European colonization began when Norsemen settled briefly at L’Anse aux Meadows in Newfoundland around 1000. No further European exploration occurred until 1497, when Italian seafarer John Cabot explored Canada’s Atlantic coast for England. In 1583, Sir Humphrey Gilbert claimed St. John’s, Newfoundland as the first North American English colony. French explorer Samuel de Champlain arrived in 1603 and established the first permanent European settlements at Port Royal in 1605 and Quebec City in 1608.


Canada’s two official languages are English and French. English and French have equal status in federal courts, Parliament, and in all federal institutions. Citizens have the right, where there is sufficient demand, to receive federal government services in either English or French, and official-language minorities are guaranteed their own schools in all provinces and territories. English and French are the first languages of 59.7 and 23.2% of the population respectively. Approximately 98% of Canadians speak English or French: 57.8% speak English only, 22.1% speak French only, and 17.4% speak both. French is the official language in Quebec. More than 85% of French-speaking Canadians live in Quebec.

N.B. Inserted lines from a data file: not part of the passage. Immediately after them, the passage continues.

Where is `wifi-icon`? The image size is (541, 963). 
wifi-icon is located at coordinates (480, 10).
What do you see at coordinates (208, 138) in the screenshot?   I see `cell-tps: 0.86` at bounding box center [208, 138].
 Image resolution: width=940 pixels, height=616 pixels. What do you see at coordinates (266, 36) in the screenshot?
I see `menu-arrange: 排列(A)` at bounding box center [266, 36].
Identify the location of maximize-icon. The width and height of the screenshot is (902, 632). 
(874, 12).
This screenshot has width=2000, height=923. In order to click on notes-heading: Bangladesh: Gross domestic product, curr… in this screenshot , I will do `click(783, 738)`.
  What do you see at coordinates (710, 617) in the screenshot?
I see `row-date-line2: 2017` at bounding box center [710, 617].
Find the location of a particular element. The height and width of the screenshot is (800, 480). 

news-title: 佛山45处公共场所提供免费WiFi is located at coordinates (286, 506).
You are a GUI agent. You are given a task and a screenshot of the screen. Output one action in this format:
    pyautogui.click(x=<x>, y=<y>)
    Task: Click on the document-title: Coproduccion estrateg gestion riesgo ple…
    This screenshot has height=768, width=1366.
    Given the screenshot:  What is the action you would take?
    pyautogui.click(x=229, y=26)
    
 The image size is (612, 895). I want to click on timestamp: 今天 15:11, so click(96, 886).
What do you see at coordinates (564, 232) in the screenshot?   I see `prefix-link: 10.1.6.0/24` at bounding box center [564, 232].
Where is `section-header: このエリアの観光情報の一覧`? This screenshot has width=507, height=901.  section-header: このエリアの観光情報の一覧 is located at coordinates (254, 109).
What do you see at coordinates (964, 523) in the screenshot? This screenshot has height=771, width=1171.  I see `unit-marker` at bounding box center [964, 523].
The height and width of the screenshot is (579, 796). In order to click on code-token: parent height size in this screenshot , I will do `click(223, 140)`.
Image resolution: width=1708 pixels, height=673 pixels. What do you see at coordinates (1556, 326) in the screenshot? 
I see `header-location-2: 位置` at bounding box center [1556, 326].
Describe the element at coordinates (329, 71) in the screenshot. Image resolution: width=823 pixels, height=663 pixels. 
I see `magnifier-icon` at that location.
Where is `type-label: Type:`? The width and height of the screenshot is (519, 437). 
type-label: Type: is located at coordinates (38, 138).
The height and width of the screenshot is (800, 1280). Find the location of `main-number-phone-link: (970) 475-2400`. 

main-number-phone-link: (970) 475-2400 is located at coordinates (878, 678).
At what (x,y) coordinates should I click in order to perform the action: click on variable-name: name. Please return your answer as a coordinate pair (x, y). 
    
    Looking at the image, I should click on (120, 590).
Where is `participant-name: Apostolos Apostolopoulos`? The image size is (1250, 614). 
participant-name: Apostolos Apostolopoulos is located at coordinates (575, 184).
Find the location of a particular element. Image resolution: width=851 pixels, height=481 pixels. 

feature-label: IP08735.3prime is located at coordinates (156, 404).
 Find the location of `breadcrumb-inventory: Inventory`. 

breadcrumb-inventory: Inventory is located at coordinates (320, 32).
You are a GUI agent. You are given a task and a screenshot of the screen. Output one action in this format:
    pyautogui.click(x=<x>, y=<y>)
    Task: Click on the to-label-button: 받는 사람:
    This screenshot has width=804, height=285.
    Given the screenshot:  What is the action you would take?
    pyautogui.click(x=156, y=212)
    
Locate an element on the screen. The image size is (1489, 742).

Ontario has the largest French-speaking population outside Quebec. New Brunswick, is the only officially bilingual province. There are 11 Aboriginal language groups, made up of more than 65 distinct dialects. Of these, only Cree, Inuktitut and Ojibway have a large enough population of fluent speakers to be considered viable to survive in the long term. Several aboriginal languages have official status in the Northwest Territories. Over six million people in Canada list a non-official language as their mother tongue. Some of the most common non-official first languages include Chinese (mainly Cantonese; 1,012,065 first-language speakers), Italian (455,040), German (450,570), Punjabi (367,505) and Spanish (345,345).